Eitherway, have you told them that thanks for the invite, that you love that they are thinking of you, but you cant afford to go? Mention that soon you all should plan a day where you can all hang out, but doing a budget friendly activity (may a girls night in and everyone brings some nibbles and a bottle of wine)

Post # 7
Member
4137 posts
Honey bee
  • Wedding: May 2011

wow! obviously these people don’t understand what’s happening in this economy — you can’t “just go get a job” today. they might not want to hurt your feelings by not inviting you…i would try to talk to them again.

Post # 8
Member
3176 posts
Sugar bee
  • Wedding: May 2011

Personally, I’d rather be invited and decline than be completely excluded from the group. Just because your invited doesn’t mean you have to go. Being out of work and having no money sucks and along with that means missing out on expensive things. However, at anytime you can invite friends over for a movie night, dollar redboxes are always a good idea and have your friends BYOB. That way you can still hang out with them.

The friend that told you to “get a job already” is an idiot and very immature to say that, but maybe because you haven’t been around much they just don’t get it?

Post # 9
Member
2790 posts
Sugar bee

Maybe, instead of not including you from their activities they continue to invite you because they don’t want you to feel as if they have forgotten about you and no longer want you to spend time with you. Also, people not living in the same situation may find it hard to sympathize or realize that this may hurt your feelings.

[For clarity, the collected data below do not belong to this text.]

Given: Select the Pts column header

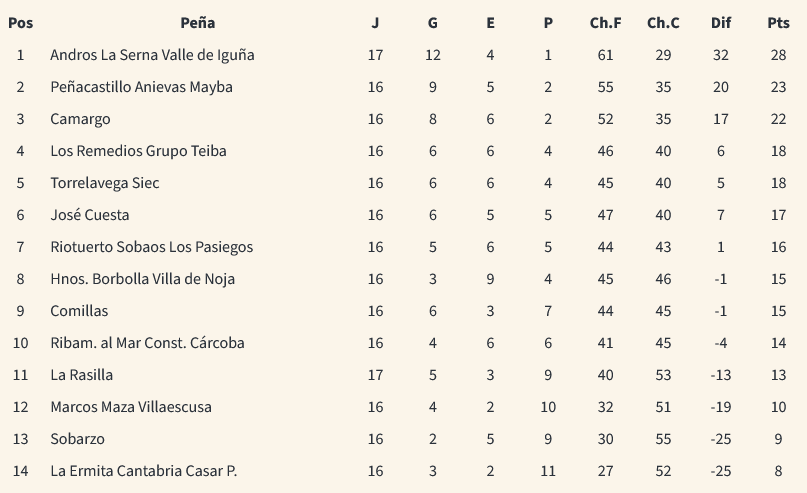Looking at the screenshot, I should coord(778,23).
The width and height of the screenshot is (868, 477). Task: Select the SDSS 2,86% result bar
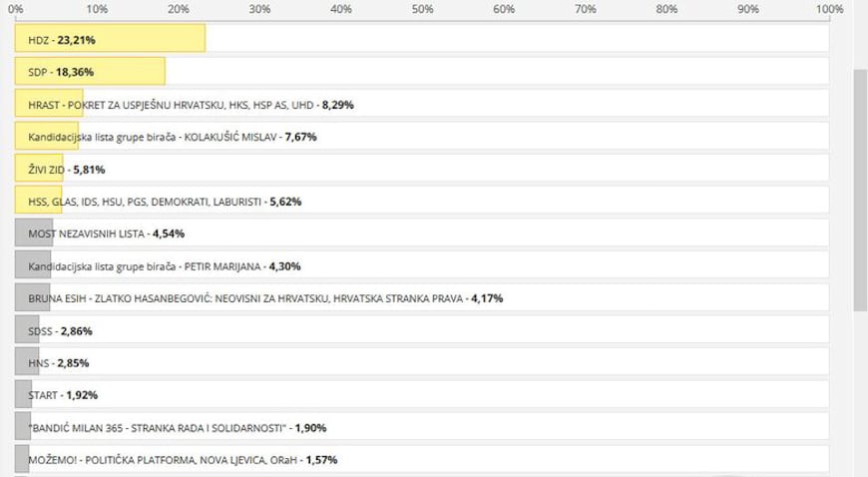tap(27, 329)
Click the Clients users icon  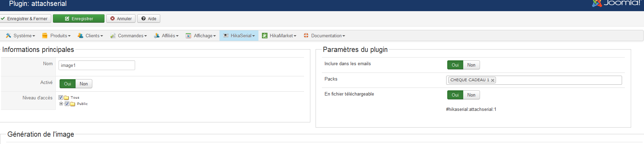(80, 36)
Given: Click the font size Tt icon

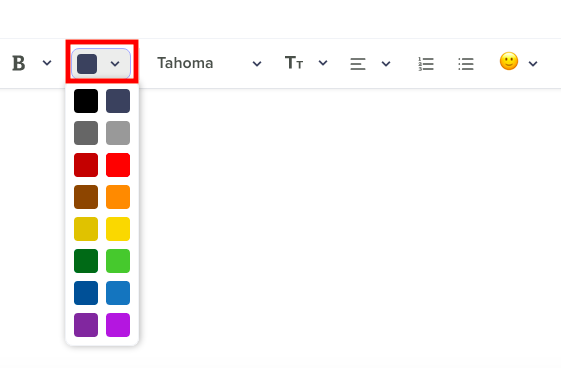Looking at the screenshot, I should click(294, 63).
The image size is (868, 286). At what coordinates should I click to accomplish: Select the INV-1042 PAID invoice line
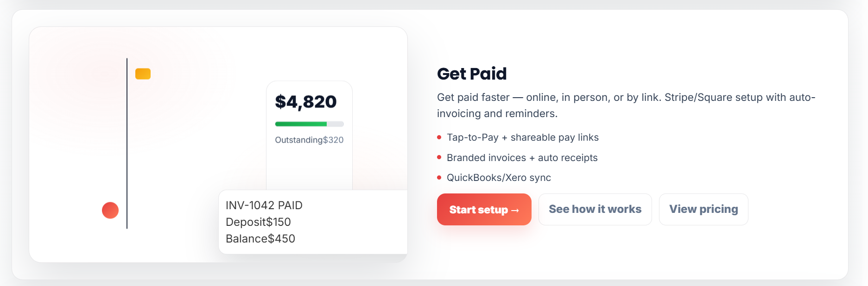point(264,205)
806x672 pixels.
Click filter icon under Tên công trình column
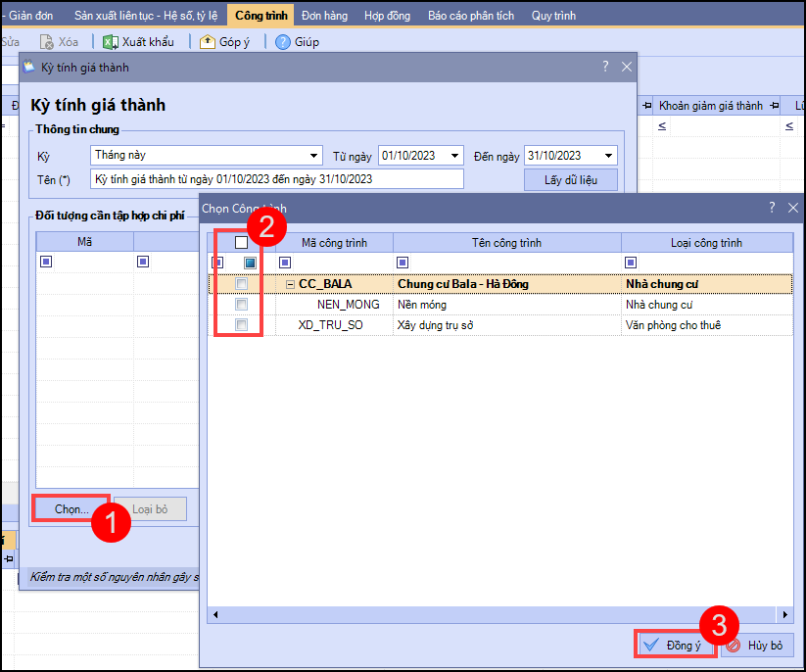(402, 263)
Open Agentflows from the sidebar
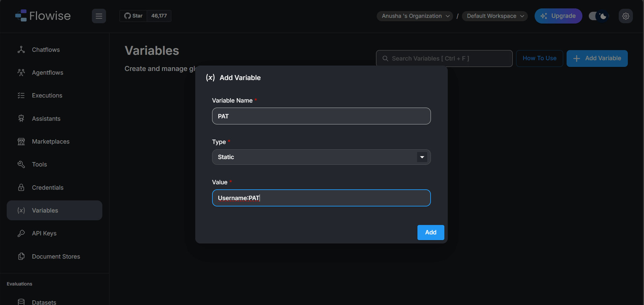The width and height of the screenshot is (644, 305). [47, 73]
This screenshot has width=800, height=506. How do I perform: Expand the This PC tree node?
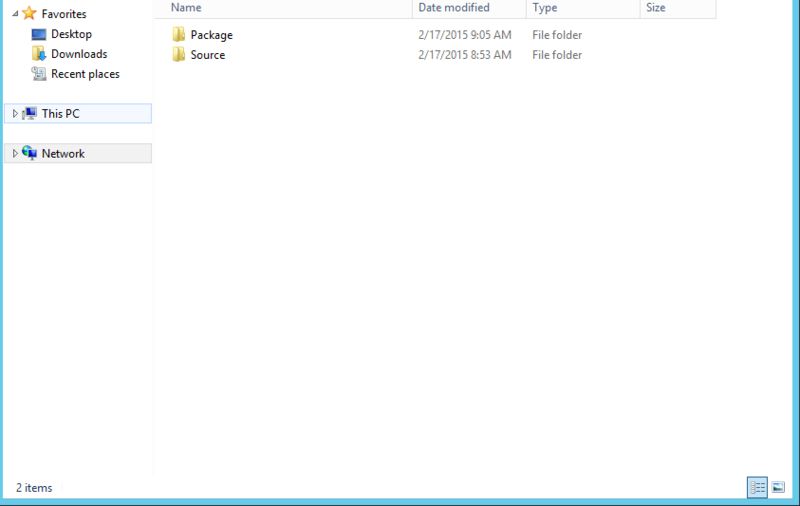pos(15,114)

Could you try letting a friend know that as much as you would love to attend their extravagant parties that at the moment it is not feasible for you to do so? Invite them to go have coffee or invite them over for you to make them lunch instead.

Post # 10
Member
5388 posts
Bee Keeper
  • Wedding: December 2010

I was thinking the same thing that @missrobots was thinking, but the friend that made the comment about you needing to get a job was out of line. Maybe some of your friends may feel like not inviting you would be rude, and those friends may not be thinking the same way as your friend that was rude to you.

I think you should let them know that you can’t afford to go on those trips until you find a job. Maybe they don’t realize how the it makes you feel when you are invited to these events that you can’t afford.

Post # 11
Member
5993 posts
Bee Keeper
  • Wedding: May 2010

I’m sort of hurt that they even asked

although it must be hurtful and frustrating for you, i think what your friend is trying to do is not exclude you

goodluck, i hope things happen for your soon

Post # 13
Member
1269 posts
Bumble bee
  • Wedding: January 2011

I think they are just trying to not make you feel excluded.  For example, we have people from out of state we invited to the wedding who my Fiance didn’t want to because he said they wouldn’t be able to afford it.  I told him that isn’t a choice for us to make for them.

Rude friend though.  That’s certainly not called for.

Post # 14
Member
2214 posts
Buzzing bee

I agree with PPs that they’re probably just trying to include you.  Would you rather they didn’t even invite you or didn’t tell you about what they were doing?  Although you’re not able to attend, which is completely understandable in this economy, I think it’s nice that they’re not trying to exclude you.

Post # 16
Member
1995 posts
Buzzing bee
  • Wedding: June 2010

I agree, unless they’re rude about you declining the invitations try to let is slide.  which is worse: inviting you knowing you can’t afford it or not inviting you at all?